Inclusion Criteria

- INCLUSION CRITERIA:

- Diagnosis of LAM either by tissue biopsy, evidence of lung and other organ
involvement (renal angiomyolipomas, chylous effusions, lymphangioleiomyomas), high
serum levels of vascular endothelial growth factor D (VGEF-D)(1) or a diagnosis of
TSC associated with cystic lung lesions.

- Age 18 years or over

- Evidence of airflow obstruction: FEV1/VC ratio < fifth percentile of predicted
normal and an FEV(1) < 80% predicted of the normal values.

EXCLUSION CRITERIA:

Subjects will be excluded from the study if they meet one or more of the following
criteria:

- History of hypersensitivity to albuterol or any of its components.

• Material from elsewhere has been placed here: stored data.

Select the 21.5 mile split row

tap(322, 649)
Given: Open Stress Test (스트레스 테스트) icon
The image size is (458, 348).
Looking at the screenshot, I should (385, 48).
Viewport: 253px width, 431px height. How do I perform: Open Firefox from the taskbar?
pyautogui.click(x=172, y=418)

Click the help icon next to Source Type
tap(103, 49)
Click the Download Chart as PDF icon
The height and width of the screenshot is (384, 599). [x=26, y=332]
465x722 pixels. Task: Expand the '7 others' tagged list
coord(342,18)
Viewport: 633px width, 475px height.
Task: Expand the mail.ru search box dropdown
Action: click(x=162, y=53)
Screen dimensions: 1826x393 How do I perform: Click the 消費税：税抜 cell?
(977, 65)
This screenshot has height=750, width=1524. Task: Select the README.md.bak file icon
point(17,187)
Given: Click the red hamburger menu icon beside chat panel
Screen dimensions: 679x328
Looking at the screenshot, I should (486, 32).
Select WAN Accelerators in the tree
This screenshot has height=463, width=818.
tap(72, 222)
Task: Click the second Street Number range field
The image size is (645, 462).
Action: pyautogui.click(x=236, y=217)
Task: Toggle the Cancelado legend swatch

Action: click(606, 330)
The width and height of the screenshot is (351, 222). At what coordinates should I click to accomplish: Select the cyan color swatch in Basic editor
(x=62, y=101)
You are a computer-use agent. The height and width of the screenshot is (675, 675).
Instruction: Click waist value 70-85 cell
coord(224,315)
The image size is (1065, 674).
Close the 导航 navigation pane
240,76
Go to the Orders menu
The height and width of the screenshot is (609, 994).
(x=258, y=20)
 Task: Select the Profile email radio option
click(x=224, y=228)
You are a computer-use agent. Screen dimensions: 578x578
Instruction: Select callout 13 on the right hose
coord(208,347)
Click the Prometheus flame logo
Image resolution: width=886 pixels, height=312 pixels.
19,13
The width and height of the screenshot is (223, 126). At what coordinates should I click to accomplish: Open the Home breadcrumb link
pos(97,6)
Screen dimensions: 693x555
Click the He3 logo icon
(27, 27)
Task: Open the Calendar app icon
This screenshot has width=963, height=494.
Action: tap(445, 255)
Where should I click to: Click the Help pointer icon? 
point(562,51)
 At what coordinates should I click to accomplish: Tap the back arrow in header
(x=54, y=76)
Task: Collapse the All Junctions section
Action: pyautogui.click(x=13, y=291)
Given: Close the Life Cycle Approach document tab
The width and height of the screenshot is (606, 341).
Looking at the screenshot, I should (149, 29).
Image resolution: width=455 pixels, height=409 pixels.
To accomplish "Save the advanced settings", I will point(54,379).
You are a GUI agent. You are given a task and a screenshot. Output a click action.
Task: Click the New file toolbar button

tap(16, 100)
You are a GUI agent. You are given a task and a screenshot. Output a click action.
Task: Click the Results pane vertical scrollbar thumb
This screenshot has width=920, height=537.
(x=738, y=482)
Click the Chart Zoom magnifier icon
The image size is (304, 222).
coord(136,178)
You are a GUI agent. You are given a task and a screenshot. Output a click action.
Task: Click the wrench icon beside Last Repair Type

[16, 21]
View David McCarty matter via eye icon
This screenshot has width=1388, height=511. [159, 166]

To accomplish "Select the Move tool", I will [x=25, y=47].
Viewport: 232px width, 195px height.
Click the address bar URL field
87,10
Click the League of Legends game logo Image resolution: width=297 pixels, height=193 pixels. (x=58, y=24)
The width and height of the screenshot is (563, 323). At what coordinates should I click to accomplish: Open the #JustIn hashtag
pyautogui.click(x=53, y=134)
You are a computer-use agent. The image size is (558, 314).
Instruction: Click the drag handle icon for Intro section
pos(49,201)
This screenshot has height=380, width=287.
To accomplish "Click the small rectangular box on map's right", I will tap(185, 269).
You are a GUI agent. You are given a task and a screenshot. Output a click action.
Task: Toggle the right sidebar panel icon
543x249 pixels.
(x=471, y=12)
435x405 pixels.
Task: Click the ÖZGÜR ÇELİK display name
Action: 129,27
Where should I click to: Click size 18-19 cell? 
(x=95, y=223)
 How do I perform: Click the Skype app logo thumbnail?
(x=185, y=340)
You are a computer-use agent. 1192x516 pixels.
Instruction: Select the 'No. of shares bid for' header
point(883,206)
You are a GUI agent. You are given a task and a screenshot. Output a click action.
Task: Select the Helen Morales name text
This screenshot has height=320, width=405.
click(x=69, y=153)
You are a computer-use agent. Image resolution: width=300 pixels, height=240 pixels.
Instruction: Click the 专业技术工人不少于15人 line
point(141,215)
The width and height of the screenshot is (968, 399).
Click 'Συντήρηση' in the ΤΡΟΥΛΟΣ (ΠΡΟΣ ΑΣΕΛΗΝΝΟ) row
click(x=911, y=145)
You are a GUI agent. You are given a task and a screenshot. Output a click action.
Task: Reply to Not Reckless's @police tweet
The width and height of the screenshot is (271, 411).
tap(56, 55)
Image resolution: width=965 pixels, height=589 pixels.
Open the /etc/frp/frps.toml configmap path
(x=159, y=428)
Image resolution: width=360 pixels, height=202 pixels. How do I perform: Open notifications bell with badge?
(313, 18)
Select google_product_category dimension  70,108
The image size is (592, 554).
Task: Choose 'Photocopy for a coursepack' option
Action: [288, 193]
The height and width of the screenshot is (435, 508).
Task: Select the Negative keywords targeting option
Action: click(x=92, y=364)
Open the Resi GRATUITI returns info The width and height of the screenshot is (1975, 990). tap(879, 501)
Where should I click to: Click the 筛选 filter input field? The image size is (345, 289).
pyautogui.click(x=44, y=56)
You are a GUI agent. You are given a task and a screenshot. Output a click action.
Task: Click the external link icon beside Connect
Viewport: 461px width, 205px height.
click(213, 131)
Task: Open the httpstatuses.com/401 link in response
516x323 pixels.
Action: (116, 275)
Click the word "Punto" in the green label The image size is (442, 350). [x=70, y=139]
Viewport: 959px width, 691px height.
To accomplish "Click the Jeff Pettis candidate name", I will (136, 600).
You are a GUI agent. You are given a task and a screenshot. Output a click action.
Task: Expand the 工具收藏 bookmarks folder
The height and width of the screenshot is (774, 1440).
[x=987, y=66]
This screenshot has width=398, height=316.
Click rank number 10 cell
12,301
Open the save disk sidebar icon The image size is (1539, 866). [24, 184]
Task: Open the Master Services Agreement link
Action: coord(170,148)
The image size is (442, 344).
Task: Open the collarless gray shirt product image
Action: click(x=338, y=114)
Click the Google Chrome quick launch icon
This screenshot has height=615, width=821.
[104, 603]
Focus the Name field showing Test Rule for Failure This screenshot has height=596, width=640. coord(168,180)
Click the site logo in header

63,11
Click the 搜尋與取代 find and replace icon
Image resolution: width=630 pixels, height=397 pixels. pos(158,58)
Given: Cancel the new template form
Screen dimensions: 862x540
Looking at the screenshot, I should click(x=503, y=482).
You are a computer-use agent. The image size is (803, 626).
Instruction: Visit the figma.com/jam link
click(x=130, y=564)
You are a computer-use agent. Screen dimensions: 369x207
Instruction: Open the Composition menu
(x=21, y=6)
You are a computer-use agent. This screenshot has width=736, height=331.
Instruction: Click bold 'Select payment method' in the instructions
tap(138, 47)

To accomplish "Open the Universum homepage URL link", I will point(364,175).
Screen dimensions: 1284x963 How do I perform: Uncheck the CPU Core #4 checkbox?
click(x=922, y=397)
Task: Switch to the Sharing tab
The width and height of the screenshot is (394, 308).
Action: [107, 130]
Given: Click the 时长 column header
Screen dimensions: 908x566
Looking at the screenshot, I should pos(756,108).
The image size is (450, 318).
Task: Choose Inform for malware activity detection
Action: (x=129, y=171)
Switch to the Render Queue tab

- Moderate or large pleural effusions

- History of seizures

- Inability to withhold bronchodilators for 24 hours

- Cognitive Impairment

- Age less than 18 years

- Male sex

- Status-post lung or kidney transplantation

- Pregnant or breast feeding (women of childbearing potential will undergo a blood or
urine pregnancy test under Protocol 95-H-0186).

- Treatment with monoaminoxidase inhibitors, tricyclic antidepressants or
Beta-adrenergic receptor antagonists or long acting anticholinergic bronchodilators
who are unable to be discontinued for at least seven days before enrollment.

- Patients with URI, uncontrolled hyperthyroidism or severe gastro-esophageal reflux.
Major systemic diseases (i.e., malignancy; myocardial infarction or unstable angina;
type 1 diabetes, severe hypertension; liver cirrhosis).